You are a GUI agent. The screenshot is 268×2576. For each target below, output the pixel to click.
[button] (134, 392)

::::::::

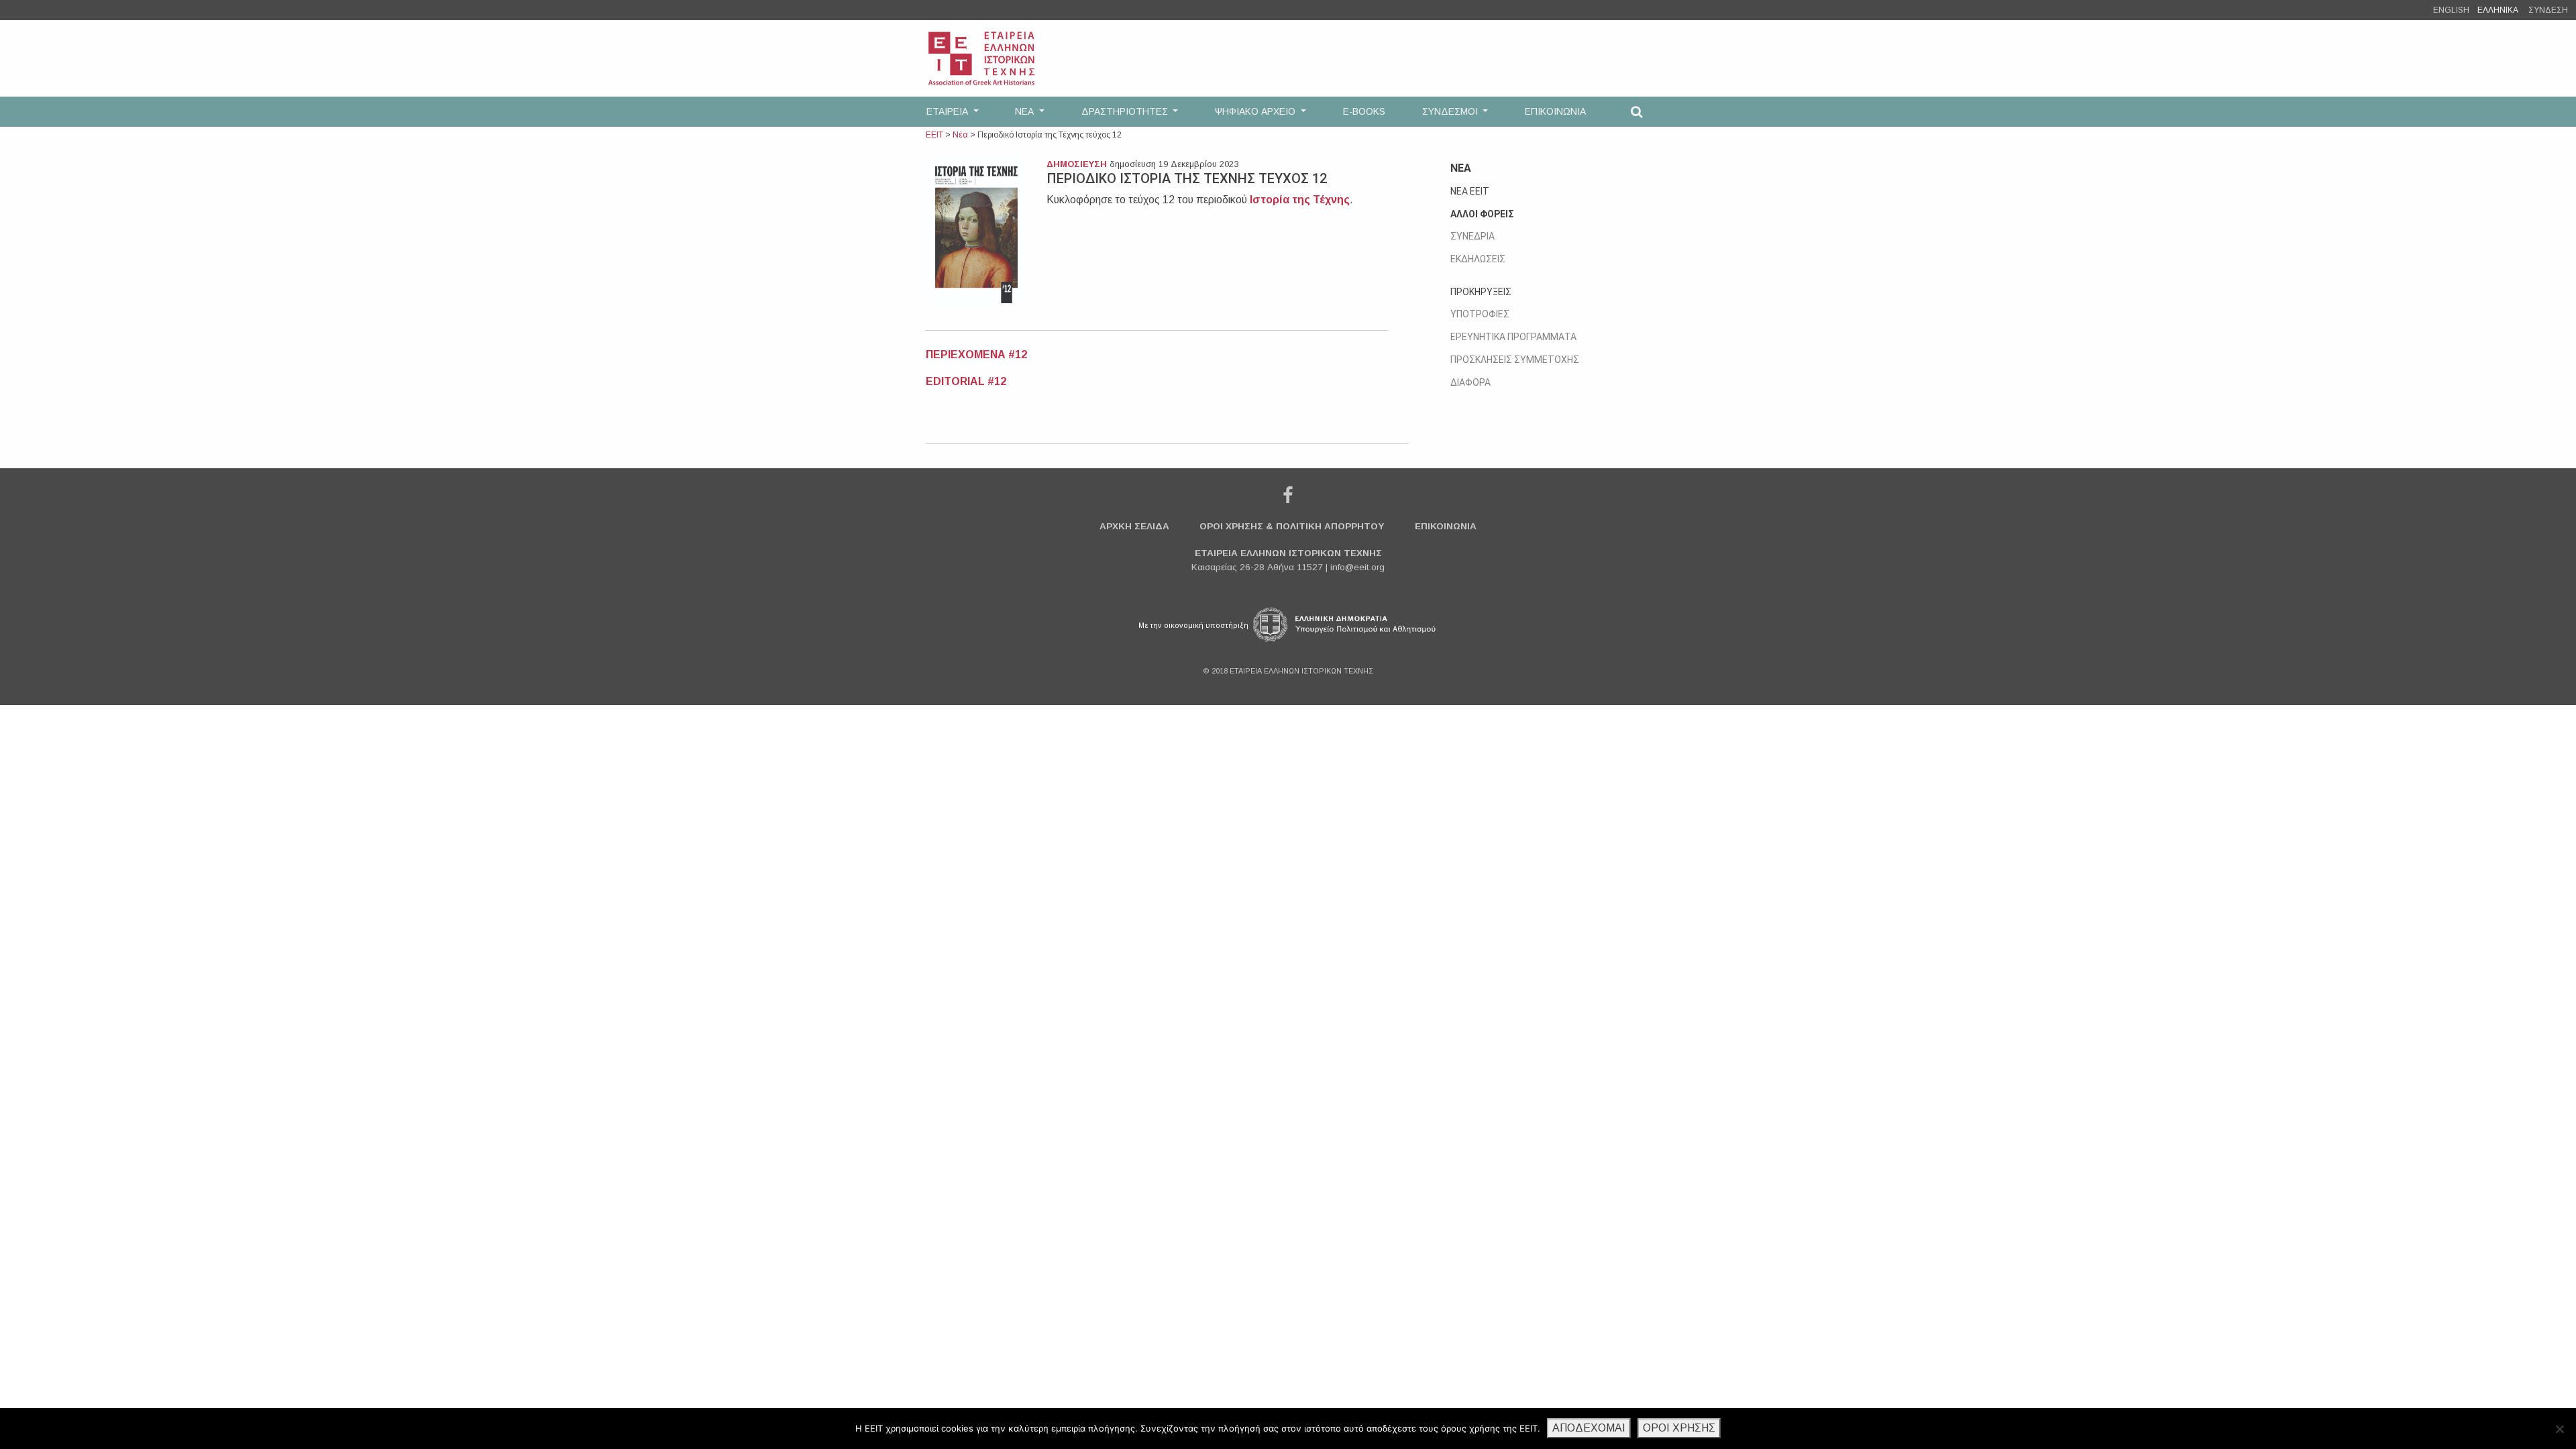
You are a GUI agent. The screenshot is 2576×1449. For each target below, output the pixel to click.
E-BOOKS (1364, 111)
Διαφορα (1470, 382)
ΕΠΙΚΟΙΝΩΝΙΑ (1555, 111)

::::::::

**What is required**. Scan the material above. Return every line containing the string "agent".

**Exercise response**.
You are a GUI agent. The screenshot is 268×2576. For each target below, output the pixel to click.
You are a GUI agent. The screenshot is 2576×1449. For each target below, output the pixel to click.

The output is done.